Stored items
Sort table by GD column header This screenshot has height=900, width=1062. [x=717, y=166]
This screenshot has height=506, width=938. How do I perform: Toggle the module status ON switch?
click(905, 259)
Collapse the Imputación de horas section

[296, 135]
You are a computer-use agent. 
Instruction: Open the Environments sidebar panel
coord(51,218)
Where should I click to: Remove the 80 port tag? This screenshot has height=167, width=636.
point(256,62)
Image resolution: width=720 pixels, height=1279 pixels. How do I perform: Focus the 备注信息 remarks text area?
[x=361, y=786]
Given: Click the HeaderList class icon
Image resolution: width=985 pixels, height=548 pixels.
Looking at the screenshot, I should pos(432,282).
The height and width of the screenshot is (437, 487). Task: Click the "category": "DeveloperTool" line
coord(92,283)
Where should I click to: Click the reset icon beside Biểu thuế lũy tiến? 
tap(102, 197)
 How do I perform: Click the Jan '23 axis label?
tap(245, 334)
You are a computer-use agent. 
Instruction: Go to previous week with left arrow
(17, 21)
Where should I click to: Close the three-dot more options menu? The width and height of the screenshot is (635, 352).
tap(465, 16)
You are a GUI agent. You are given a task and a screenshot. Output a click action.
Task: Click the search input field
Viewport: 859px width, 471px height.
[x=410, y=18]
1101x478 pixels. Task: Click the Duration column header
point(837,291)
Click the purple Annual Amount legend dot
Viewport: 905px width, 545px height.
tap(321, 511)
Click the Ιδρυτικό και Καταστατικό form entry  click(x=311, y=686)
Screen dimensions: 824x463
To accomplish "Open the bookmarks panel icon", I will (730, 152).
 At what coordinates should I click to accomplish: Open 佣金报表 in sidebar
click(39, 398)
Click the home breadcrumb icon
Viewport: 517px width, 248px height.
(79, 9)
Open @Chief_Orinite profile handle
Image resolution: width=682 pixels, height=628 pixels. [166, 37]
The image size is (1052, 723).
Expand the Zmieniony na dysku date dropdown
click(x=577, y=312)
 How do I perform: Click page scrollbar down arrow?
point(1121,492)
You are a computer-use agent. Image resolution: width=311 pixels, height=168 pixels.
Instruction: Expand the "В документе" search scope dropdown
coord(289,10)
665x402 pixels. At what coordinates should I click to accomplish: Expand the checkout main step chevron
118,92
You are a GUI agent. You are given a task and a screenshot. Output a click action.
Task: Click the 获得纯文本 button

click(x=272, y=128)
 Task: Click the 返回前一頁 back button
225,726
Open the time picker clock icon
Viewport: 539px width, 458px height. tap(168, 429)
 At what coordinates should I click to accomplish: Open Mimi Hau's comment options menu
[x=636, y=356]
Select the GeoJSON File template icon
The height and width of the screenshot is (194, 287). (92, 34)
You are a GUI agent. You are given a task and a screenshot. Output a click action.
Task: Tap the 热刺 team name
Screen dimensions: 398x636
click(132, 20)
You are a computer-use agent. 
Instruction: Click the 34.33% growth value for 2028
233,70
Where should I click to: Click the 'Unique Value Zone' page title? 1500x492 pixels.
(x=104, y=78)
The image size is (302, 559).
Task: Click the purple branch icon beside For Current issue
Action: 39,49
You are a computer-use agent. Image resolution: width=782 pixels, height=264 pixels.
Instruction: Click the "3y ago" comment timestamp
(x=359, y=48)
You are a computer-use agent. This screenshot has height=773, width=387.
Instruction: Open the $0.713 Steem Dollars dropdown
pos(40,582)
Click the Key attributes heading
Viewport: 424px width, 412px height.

GOAL OF THE EXERCISE: Reproduce every entry above exactly as it was written.

RESULT BELOW:
Sort table by GD column header This screenshot has height=900, width=1062. [x=717, y=166]
This screenshot has height=506, width=938. How do I perform: Toggle the module status ON switch?
click(905, 259)
Collapse the Imputación de horas section

[296, 135]
You are a computer-use agent. 
Instruction: Open the Environments sidebar panel
coord(51,218)
Where should I click to: Remove the 80 port tag? This screenshot has height=167, width=636.
point(256,62)
Image resolution: width=720 pixels, height=1279 pixels. How do I perform: Focus the 备注信息 remarks text area?
[x=361, y=786]
Given: Click the HeaderList class icon
Image resolution: width=985 pixels, height=548 pixels.
Looking at the screenshot, I should pos(432,282).
The height and width of the screenshot is (437, 487). Task: Click the "category": "DeveloperTool" line
coord(92,283)
Where should I click to: Click the reset icon beside Biểu thuế lũy tiến? 
tap(102, 197)
 How do I perform: Click the Jan '23 axis label?
tap(245, 334)
You are a computer-use agent. 
Instruction: Go to previous week with left arrow
(17, 21)
Where should I click to: Close the three-dot more options menu? The width and height of the screenshot is (635, 352).
tap(465, 16)
You are a GUI agent. You are given a task and a screenshot. Output a click action.
Task: Click the search input field
Viewport: 859px width, 471px height.
[x=410, y=18]
1101x478 pixels. Task: Click the Duration column header
point(837,291)
Click the purple Annual Amount legend dot
Viewport: 905px width, 545px height.
tap(321, 511)
Click the Ιδρυτικό και Καταστατικό form entry  click(x=311, y=686)
Screen dimensions: 824x463
To accomplish "Open the bookmarks panel icon", I will (730, 152).
 At what coordinates should I click to accomplish: Open 佣金报表 in sidebar
click(39, 398)
Click the home breadcrumb icon
Viewport: 517px width, 248px height.
(79, 9)
Open @Chief_Orinite profile handle
Image resolution: width=682 pixels, height=628 pixels. [166, 37]
The image size is (1052, 723).
Expand the Zmieniony na dysku date dropdown
click(x=577, y=312)
 How do I perform: Click page scrollbar down arrow?
point(1121,492)
You are a computer-use agent. Image resolution: width=311 pixels, height=168 pixels.
Instruction: Expand the "В документе" search scope dropdown
coord(289,10)
665x402 pixels. At what coordinates should I click to accomplish: Expand the checkout main step chevron
118,92
You are a GUI agent. You are given a task and a screenshot. Output a click action.
Task: Click the 获得纯文本 button

click(x=272, y=128)
 Task: Click the 返回前一頁 back button
225,726
Open the time picker clock icon
Viewport: 539px width, 458px height. tap(168, 429)
 At what coordinates should I click to accomplish: Open Mimi Hau's comment options menu
[x=636, y=356]
Select the GeoJSON File template icon
The height and width of the screenshot is (194, 287). (92, 34)
You are a GUI agent. You are given a task and a screenshot. Output a click action.
Task: Tap the 热刺 team name
Screen dimensions: 398x636
click(132, 20)
You are a computer-use agent. 
Instruction: Click the 34.33% growth value for 2028
233,70
Where should I click to: Click the 'Unique Value Zone' page title? 1500x492 pixels.
(x=104, y=78)
The image size is (302, 559).
Task: Click the purple branch icon beside For Current issue
Action: 39,49
You are a computer-use agent. Image resolution: width=782 pixels, height=264 pixels.
Instruction: Click the "3y ago" comment timestamp
(x=359, y=48)
You are a computer-use agent. This screenshot has height=773, width=387.
Instruction: Open the $0.713 Steem Dollars dropdown
pos(40,582)
Click the Key attributes heading
Viewport: 424px width, 412px height.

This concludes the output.